Instructions for the task: Return the lines of the listing below without alteration, starting from the line containing "828x1194 pixels." and continuing up to and including the line containing "[x=741, y=71]".

Stored dataset items:

===

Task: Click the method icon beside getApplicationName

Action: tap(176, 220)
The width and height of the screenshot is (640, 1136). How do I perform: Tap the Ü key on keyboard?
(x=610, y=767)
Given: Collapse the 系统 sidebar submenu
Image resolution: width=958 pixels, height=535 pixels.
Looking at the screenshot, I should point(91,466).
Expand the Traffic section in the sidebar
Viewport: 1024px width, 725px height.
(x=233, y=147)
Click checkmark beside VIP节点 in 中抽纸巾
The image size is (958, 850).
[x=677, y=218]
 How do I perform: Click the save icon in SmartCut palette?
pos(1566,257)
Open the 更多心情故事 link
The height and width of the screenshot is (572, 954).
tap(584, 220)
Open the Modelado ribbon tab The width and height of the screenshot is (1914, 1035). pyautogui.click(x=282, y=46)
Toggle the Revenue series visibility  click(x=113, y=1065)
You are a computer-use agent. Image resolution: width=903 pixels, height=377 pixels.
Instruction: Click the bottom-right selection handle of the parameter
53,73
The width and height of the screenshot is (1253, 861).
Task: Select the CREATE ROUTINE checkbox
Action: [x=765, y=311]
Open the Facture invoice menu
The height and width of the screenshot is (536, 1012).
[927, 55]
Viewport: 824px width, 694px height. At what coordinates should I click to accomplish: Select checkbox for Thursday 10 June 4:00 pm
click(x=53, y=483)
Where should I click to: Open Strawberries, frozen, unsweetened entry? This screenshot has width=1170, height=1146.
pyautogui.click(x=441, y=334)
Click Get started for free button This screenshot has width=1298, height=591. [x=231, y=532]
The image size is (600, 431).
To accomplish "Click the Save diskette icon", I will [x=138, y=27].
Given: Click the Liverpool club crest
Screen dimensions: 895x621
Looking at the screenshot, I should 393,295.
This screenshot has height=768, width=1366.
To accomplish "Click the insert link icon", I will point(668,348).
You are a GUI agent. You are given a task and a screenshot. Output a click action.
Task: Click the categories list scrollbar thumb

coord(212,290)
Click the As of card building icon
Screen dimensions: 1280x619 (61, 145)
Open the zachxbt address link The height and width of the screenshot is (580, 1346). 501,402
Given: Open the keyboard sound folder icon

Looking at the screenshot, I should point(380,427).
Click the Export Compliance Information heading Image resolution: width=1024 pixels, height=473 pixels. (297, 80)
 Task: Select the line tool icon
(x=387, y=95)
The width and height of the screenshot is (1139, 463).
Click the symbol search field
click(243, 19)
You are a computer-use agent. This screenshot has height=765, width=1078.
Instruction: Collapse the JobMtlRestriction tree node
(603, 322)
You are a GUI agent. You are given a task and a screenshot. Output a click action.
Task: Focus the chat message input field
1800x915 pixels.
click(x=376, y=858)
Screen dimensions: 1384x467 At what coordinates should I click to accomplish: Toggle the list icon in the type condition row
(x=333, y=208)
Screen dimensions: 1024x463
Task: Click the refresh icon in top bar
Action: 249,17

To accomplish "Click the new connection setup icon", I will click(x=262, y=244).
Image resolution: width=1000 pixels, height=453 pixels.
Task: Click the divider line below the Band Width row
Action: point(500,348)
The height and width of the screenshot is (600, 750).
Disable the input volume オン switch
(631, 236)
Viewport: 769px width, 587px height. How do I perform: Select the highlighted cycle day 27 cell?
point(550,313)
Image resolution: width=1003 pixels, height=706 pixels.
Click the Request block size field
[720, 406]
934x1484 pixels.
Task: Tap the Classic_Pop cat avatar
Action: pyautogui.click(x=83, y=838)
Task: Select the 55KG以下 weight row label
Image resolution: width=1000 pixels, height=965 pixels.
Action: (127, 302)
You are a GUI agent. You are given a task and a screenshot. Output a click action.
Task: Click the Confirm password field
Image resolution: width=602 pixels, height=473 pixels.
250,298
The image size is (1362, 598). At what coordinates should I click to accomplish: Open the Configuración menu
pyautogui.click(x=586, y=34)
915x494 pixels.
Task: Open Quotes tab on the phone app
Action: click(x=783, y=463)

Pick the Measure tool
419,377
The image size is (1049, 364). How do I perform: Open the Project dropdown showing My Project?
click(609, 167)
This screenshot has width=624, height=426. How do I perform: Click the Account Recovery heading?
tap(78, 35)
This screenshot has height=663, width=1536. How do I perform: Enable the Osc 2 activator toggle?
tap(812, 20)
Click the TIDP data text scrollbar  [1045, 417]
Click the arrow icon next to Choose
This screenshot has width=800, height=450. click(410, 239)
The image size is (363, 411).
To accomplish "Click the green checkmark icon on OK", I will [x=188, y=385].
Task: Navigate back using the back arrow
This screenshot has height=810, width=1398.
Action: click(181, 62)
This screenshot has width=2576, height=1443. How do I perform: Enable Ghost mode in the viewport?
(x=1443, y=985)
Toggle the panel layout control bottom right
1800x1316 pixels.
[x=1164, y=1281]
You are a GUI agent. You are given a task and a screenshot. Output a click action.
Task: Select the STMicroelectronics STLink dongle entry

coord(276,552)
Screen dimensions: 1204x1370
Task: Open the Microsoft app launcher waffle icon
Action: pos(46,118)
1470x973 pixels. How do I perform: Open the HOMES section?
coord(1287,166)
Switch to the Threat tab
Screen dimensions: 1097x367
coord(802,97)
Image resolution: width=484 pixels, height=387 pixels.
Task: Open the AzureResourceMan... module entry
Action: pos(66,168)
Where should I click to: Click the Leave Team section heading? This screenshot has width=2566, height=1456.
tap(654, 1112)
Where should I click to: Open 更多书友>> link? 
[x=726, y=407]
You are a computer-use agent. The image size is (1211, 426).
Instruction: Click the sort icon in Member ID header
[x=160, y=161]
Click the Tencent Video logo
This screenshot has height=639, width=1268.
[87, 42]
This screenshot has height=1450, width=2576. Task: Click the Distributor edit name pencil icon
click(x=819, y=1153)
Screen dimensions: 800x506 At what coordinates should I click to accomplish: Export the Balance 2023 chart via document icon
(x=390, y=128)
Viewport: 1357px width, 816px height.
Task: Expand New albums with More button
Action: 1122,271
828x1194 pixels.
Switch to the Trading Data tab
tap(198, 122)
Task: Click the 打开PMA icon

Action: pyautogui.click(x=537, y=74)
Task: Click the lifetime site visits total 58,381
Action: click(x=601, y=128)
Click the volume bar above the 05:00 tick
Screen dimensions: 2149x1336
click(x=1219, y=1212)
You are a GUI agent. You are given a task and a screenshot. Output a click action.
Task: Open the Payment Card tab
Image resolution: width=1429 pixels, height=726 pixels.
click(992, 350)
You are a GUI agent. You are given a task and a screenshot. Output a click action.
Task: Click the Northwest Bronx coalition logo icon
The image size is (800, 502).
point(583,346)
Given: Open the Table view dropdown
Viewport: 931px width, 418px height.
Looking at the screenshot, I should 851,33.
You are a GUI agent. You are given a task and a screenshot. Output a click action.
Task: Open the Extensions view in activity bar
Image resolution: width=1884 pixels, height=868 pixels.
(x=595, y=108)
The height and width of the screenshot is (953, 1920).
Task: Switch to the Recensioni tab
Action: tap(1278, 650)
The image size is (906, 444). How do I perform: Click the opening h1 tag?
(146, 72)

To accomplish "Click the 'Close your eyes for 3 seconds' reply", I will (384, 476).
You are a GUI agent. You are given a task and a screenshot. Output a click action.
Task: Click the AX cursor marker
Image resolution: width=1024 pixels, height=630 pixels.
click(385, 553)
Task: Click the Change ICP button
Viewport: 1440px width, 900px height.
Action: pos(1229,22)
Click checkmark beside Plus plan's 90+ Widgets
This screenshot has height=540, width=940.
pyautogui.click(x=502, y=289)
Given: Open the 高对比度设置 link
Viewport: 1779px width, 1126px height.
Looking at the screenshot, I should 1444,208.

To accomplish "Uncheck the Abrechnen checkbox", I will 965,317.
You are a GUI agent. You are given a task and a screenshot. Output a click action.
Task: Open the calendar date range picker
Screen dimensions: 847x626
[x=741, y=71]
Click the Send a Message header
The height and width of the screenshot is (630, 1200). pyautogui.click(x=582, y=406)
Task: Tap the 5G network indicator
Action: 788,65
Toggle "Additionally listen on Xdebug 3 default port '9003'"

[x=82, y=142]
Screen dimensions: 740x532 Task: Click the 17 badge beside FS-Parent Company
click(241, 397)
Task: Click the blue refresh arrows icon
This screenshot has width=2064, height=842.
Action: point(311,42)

===

Final result:
828x1194 pixels.
Switch to the Trading Data tab
tap(198, 122)
Task: Click the 打开PMA icon

Action: pyautogui.click(x=537, y=74)
Task: Click the lifetime site visits total 58,381
Action: click(x=601, y=128)
Click the volume bar above the 05:00 tick
Screen dimensions: 2149x1336
click(x=1219, y=1212)
You are a GUI agent. You are given a task and a screenshot. Output a click action.
Task: Open the Payment Card tab
Image resolution: width=1429 pixels, height=726 pixels.
click(992, 350)
You are a GUI agent. You are given a task and a screenshot. Output a click action.
Task: Click the Northwest Bronx coalition logo icon
The image size is (800, 502).
point(583,346)
Given: Open the Table view dropdown
Viewport: 931px width, 418px height.
Looking at the screenshot, I should 851,33.
You are a GUI agent. You are given a task and a screenshot. Output a click action.
Task: Open the Extensions view in activity bar
Image resolution: width=1884 pixels, height=868 pixels.
(x=595, y=108)
The height and width of the screenshot is (953, 1920).
Task: Switch to the Recensioni tab
Action: tap(1278, 650)
The image size is (906, 444). How do I perform: Click the opening h1 tag?
(146, 72)

To accomplish "Click the 'Close your eyes for 3 seconds' reply", I will (384, 476).
You are a GUI agent. You are given a task and a screenshot. Output a click action.
Task: Click the AX cursor marker
Image resolution: width=1024 pixels, height=630 pixels.
click(385, 553)
Task: Click the Change ICP button
Viewport: 1440px width, 900px height.
Action: pos(1229,22)
Click checkmark beside Plus plan's 90+ Widgets
This screenshot has height=540, width=940.
pyautogui.click(x=502, y=289)
Given: Open the 高对比度设置 link
Viewport: 1779px width, 1126px height.
Looking at the screenshot, I should 1444,208.

To accomplish "Uncheck the Abrechnen checkbox", I will 965,317.
You are a GUI agent. You are given a task and a screenshot. Output a click action.
Task: Open the calendar date range picker
Screen dimensions: 847x626
[x=741, y=71]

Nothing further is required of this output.